Don’t forget to clean your puppy’s ears or at least check them regularly. Shepherds can have some ear problems occasionally.

Do White Shepherds Suffer From Any Common Health Issues?

In terms of health, since they share a common heritage with German Shepherds, White Shepherds (and white German Shepherds) can have the same problems with hip and elbow dysplasia that are seen in German Shepherds. Degenerative joint disease and allergies are also found in these breeds. Degenerative Myelopathy is also seen.

If you are interested in a White Shepherd or a white German Shepherd, talk to the breeder about the health testing they do and the results.

What Is The White Shepherd’s Temperament Like?

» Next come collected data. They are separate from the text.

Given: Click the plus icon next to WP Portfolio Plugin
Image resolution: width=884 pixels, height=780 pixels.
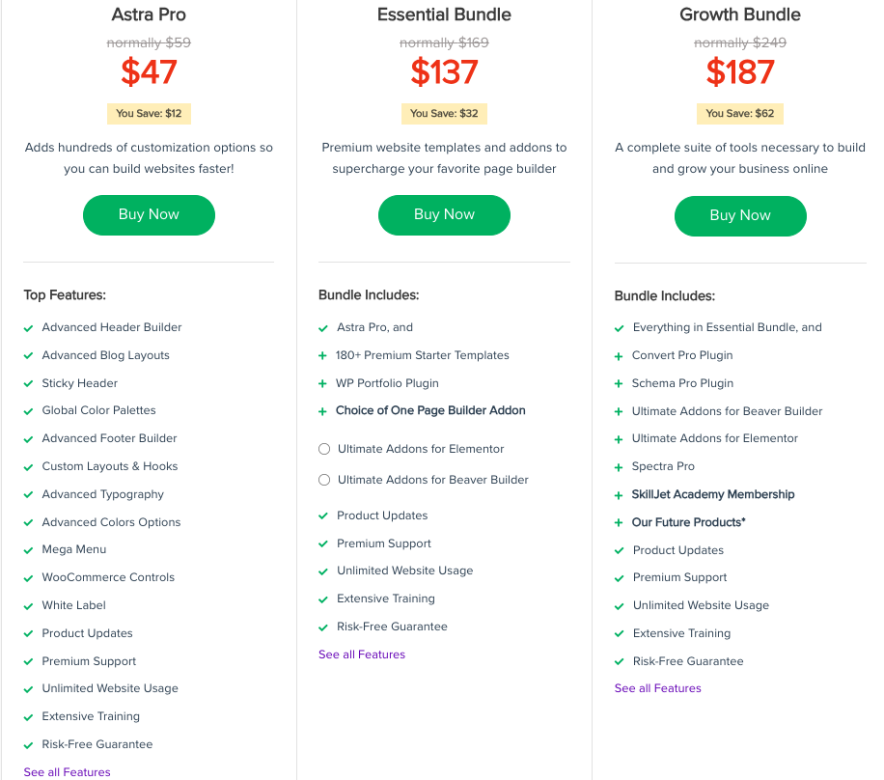Looking at the screenshot, I should coord(323,383).
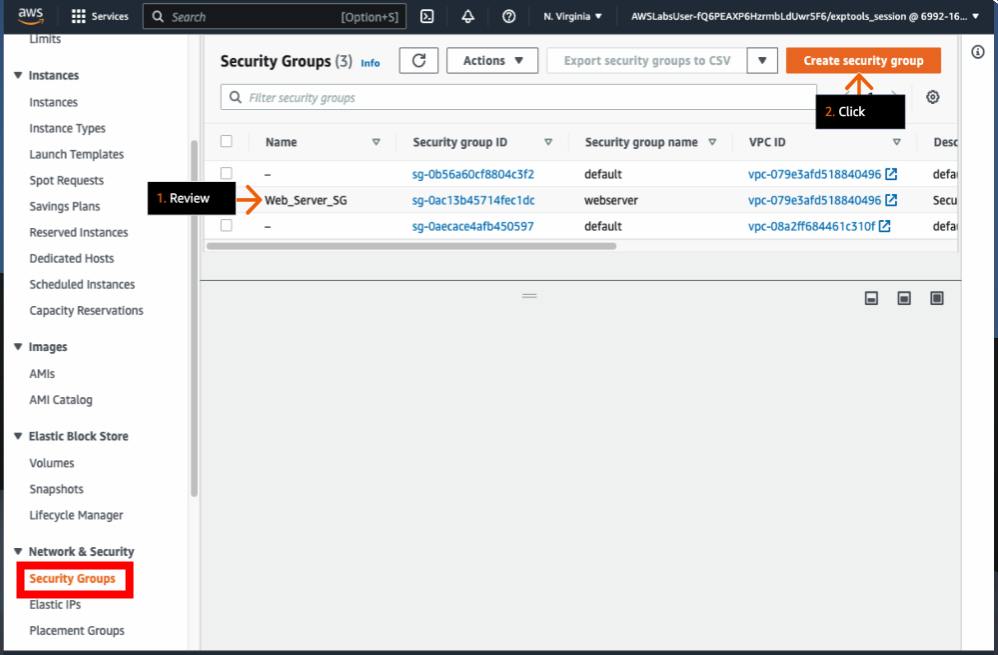
Task: Click the info circle on the right edge
Action: [x=977, y=51]
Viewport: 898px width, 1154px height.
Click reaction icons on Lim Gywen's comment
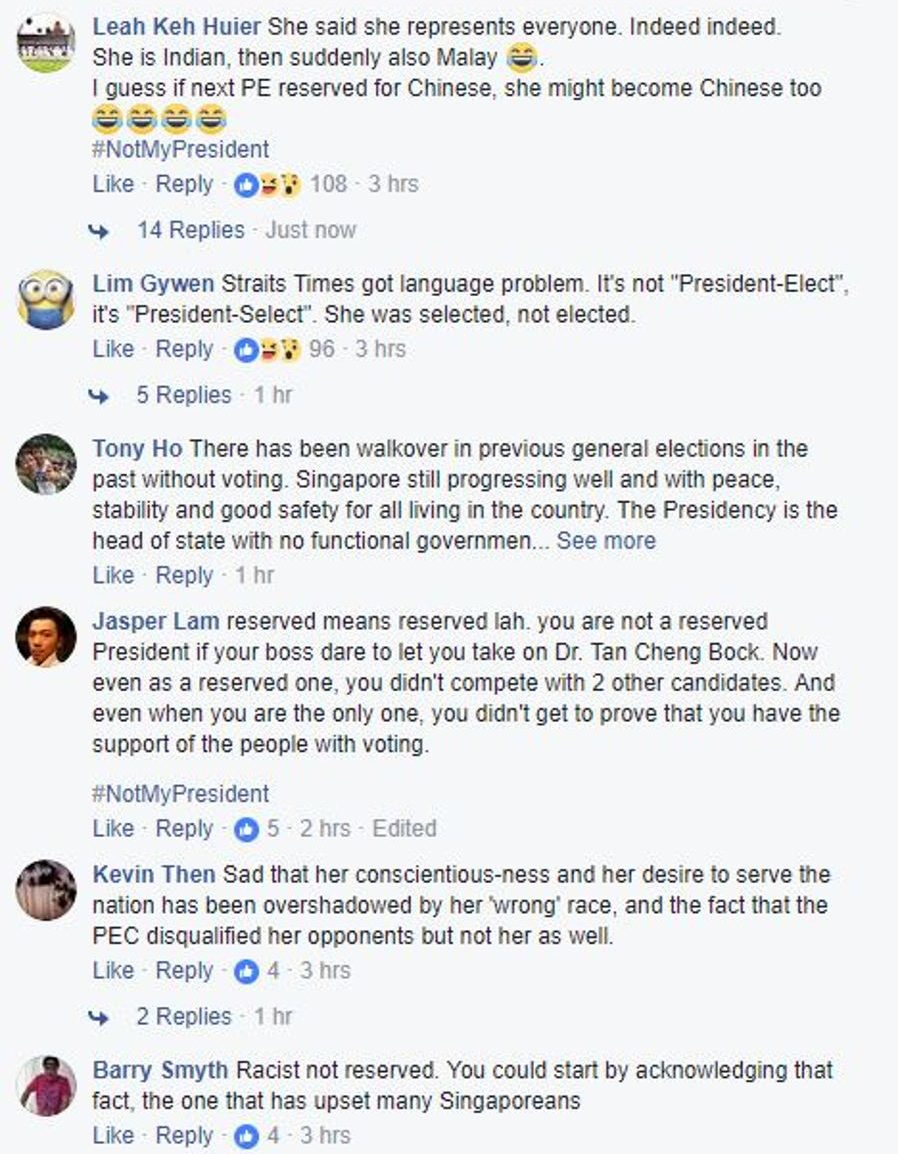[267, 350]
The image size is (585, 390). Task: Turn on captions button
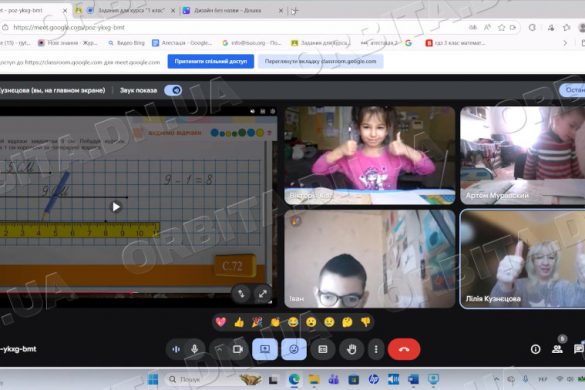point(323,349)
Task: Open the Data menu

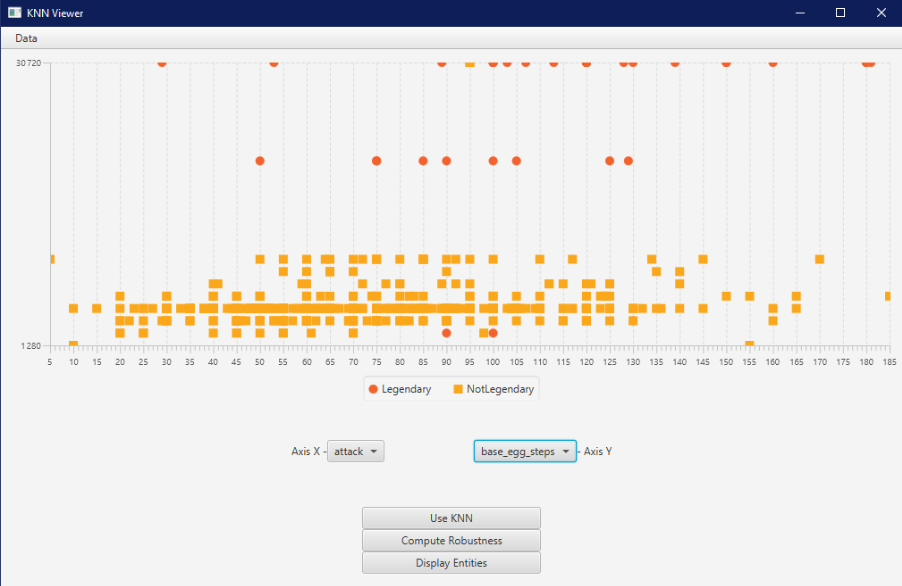Action: (x=26, y=39)
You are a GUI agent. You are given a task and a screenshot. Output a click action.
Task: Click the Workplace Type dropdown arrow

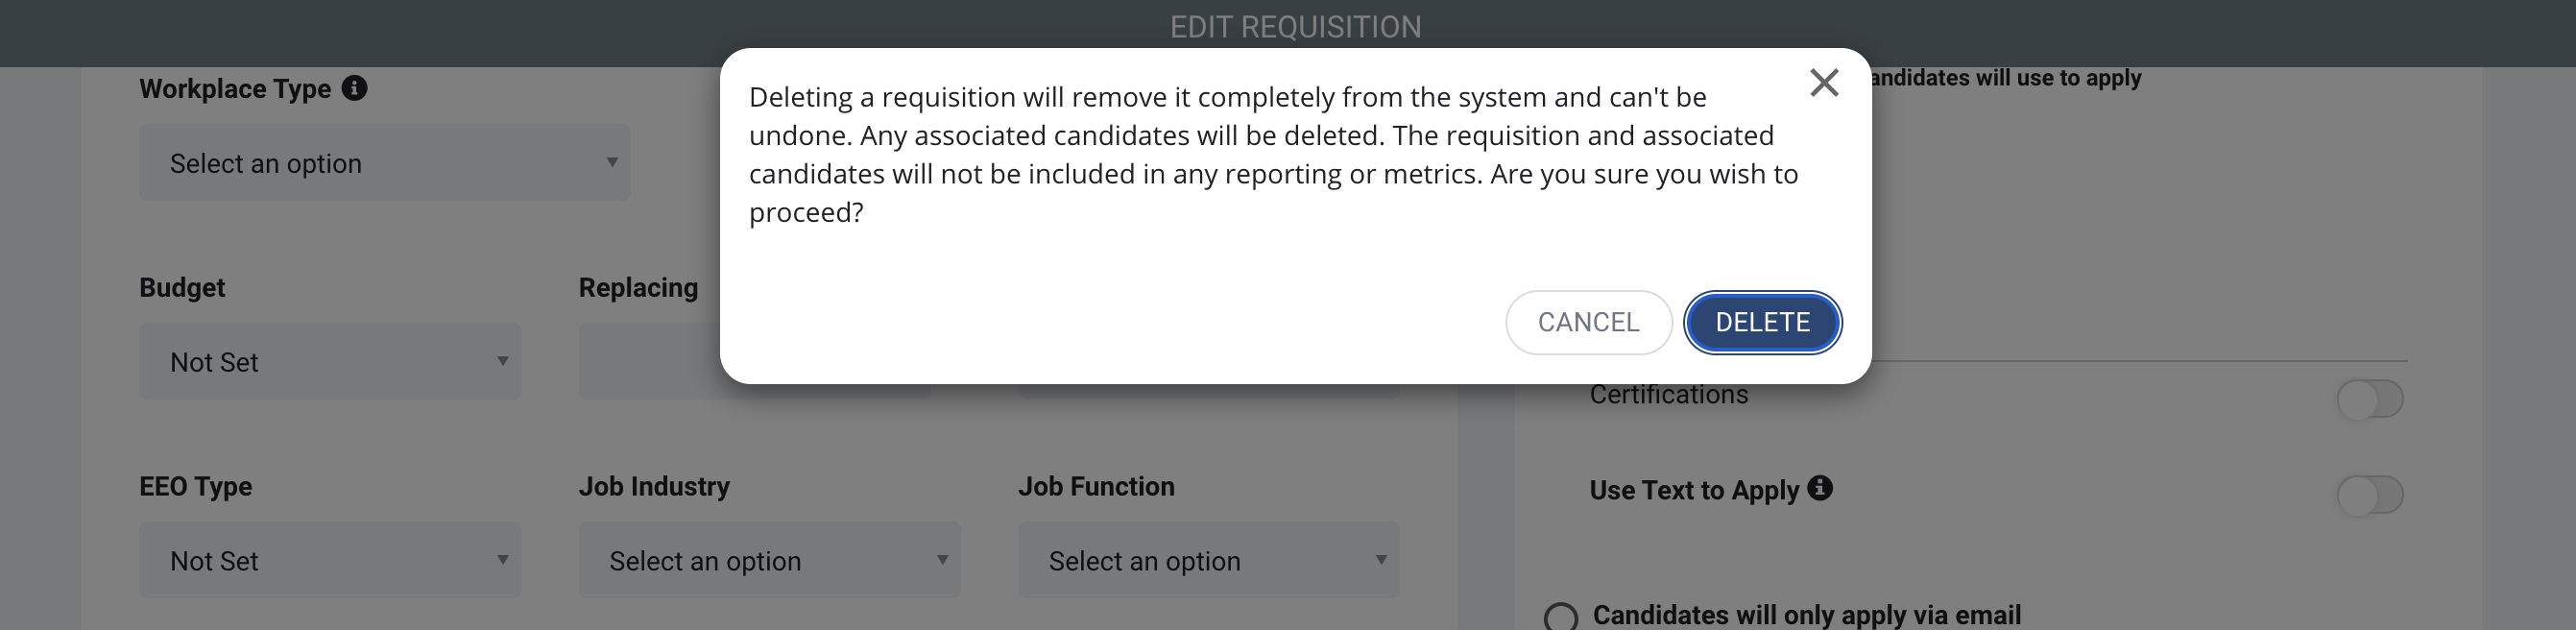point(612,162)
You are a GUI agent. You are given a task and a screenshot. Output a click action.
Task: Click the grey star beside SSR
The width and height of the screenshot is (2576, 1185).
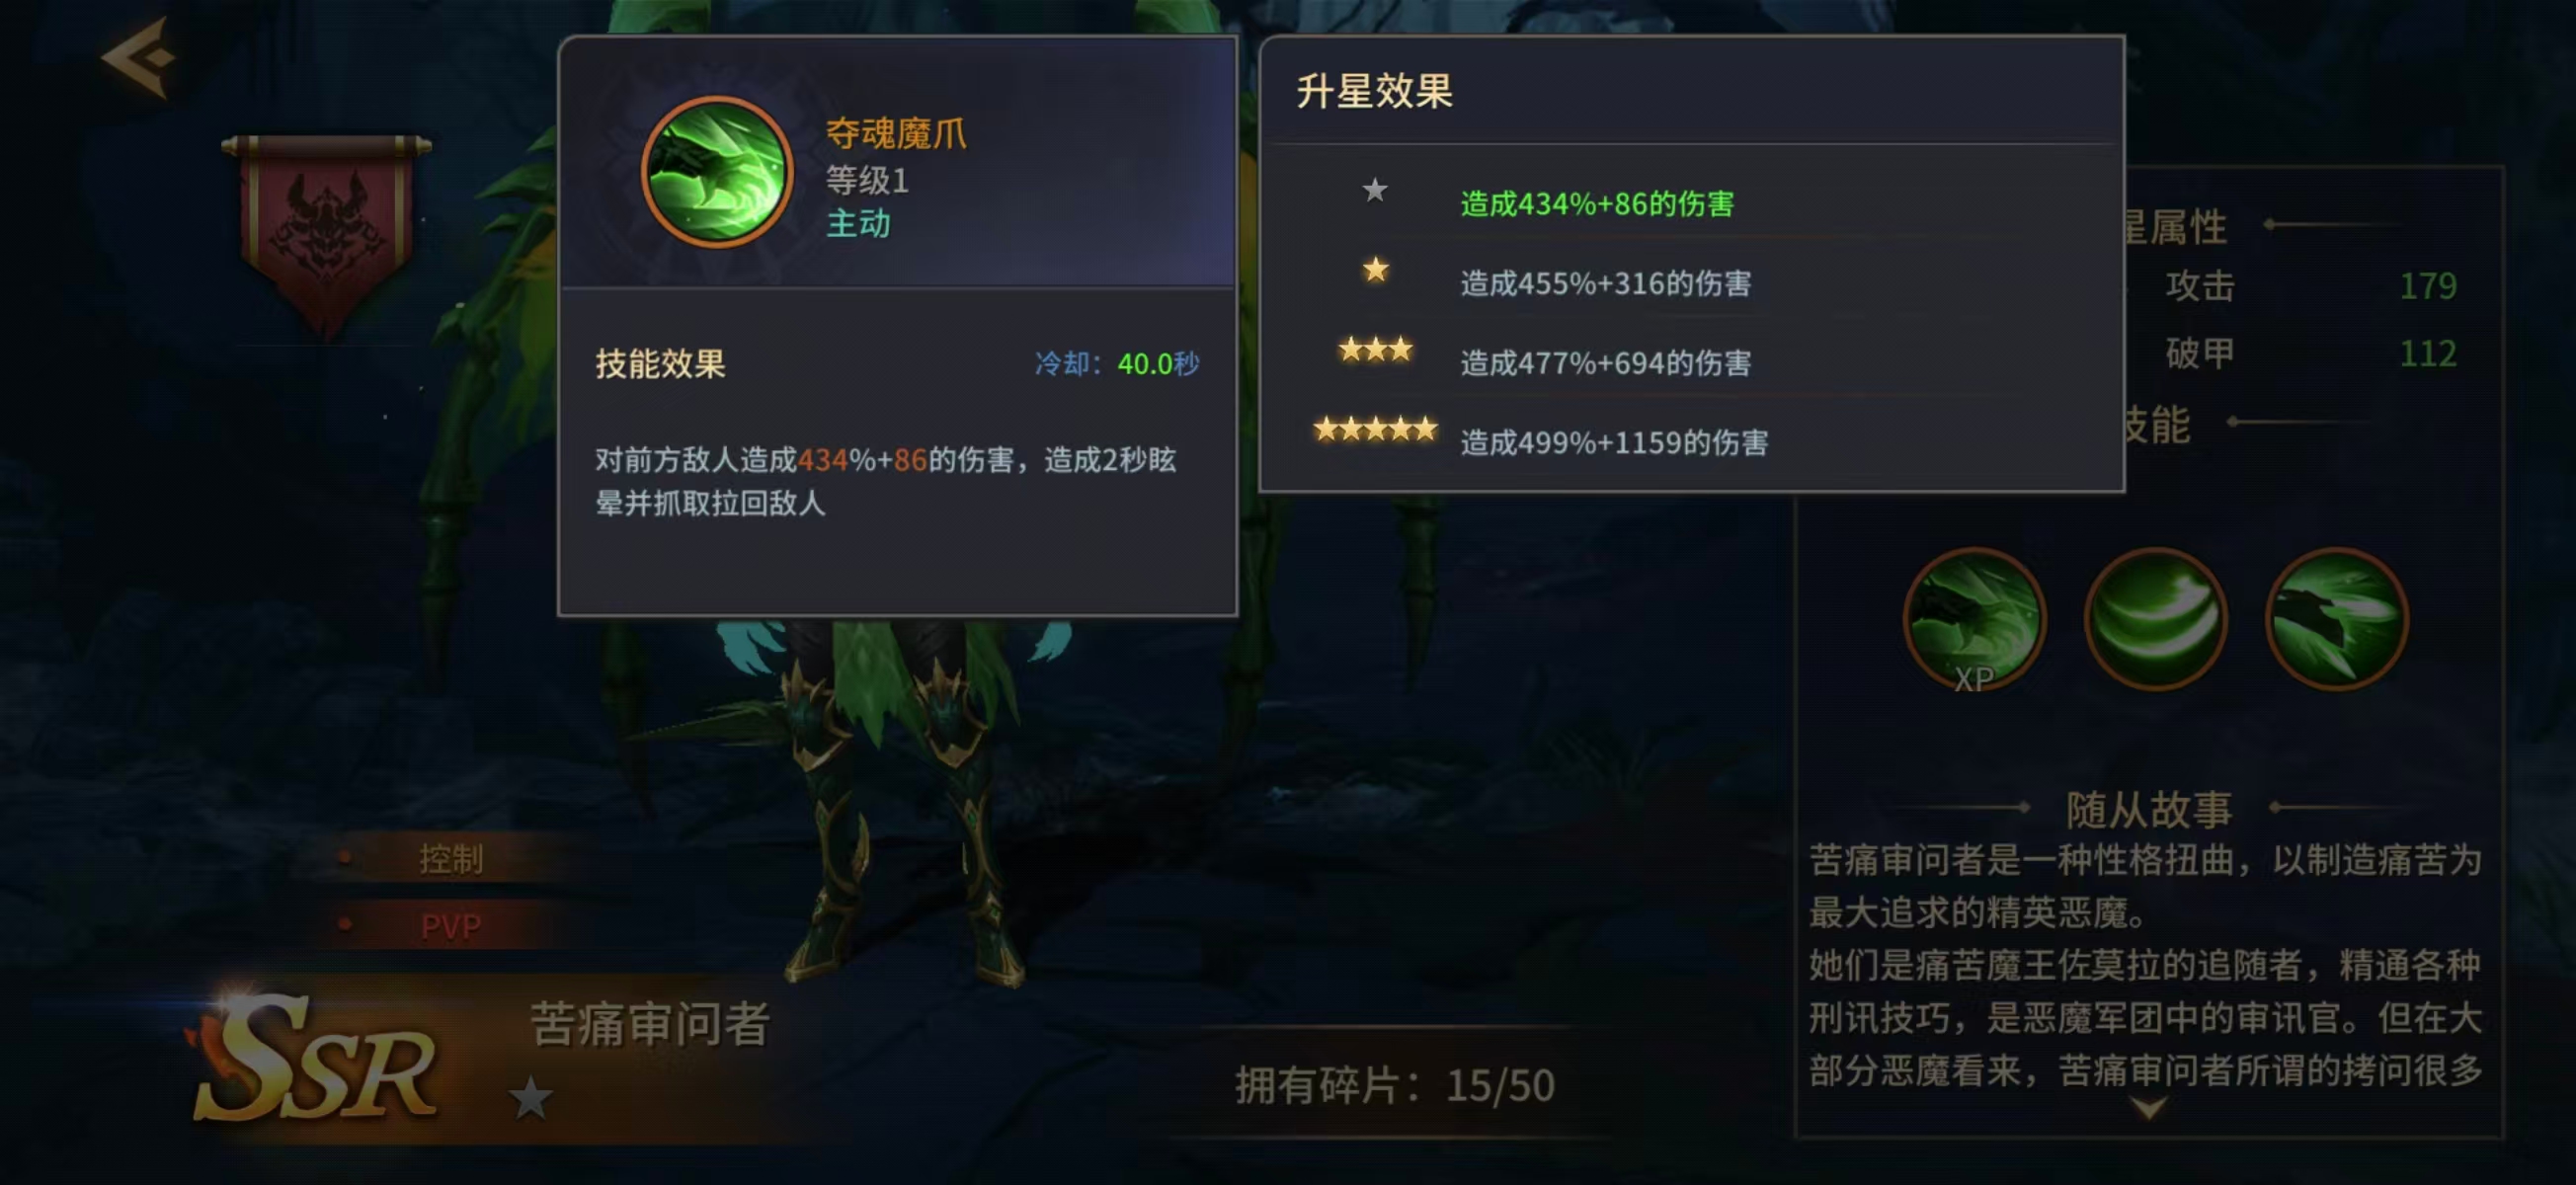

White Shepherds are loyal and playful with their families; reserved and watchful with strangers. They make excellent companions and family dogs. There is some suggestion that White Shepherds may be slightly more mellow than German Shepherds but they are still courageous, alert, and intelligent.

How Expensive Are White Shepherds?

If you’re wondering is a White Shepherd rare, the answer is not particularly. You can easily find them from respected breeders online. As for price, one site we checked stated that the current median price for a White Shepherd puppy in the U.S. was $900. For one breeder we checked, the price for a pet puppy on a non-breeding contract was $2000. According to one site, puppies were available for $3200 and up.

For these prices, you need to make sure breeders have health-tested the parents of the puppies for at least hip and elbow dysplasia and that they offer a reasonable guarantee for the puppy’s health.

If you want a pure white German Shepherd and you’re wondering how much it costs, we found breeders selling AKC white German Shepherd puppies from $500-1000. They are not rare either.

How Long Does A White Shepherd Live For?

According to the information we found, White Shepherds live around 12-14 years.

6 Facts You Should Know Before Getting A White Shepherd Puppy

  1. White Shepherds are not albinos and they do not have red eyes. Their eyes are brown, the darker the better. Occasionally, very rarely, a White Shepherd or white German Shepherd is born with blue eyes but it’s unusual. The ideal coat color for the breed is pure white but the coat can actually range from very light cream to a light biscuit tan. Their skin color ranges between pink and gray – gray is preferred. Their nose, lips, eye rims, and pads are all fully-pigmented and are black in color.
  2. White Shepherds do not look exactly the same as German Shepherds in white. They are a slightly square-built dog without as much slope to the topline.
  3. White Shepherds tend to have a longer coat than German Shepherds.
  4. White Shepherds are good watch dogs but they are more likely to alert you when someone is approaching instead of acting aggressively – though this will depend on training and socialization.
  5. White Shepherd puppies can be very boisterous. If you have small children or seniors in your home, these big, rollicking puppies can accidentally knock someone over. They do calm down as they get older.
  6. White Shepherds are barkers! They are vocal, whether they are barking, whining, or howling to let you know what they think. This is something to consider if you have neighbors who live close to you.

Conclusion

Beautiful, intelligent, eager to please, and slightly more mellow than the traditional German Shepherd. That’s what you have in the White Shepherd. Developed from the white German Shepherd in recent years, many people have fallen in love with these gorgeous dogs. Other people prefer the white German Shepherd which still relies on traditional German Shepherd bloodlines. Whichever dog you like, you can’t go wrong. They both make wonderful companions.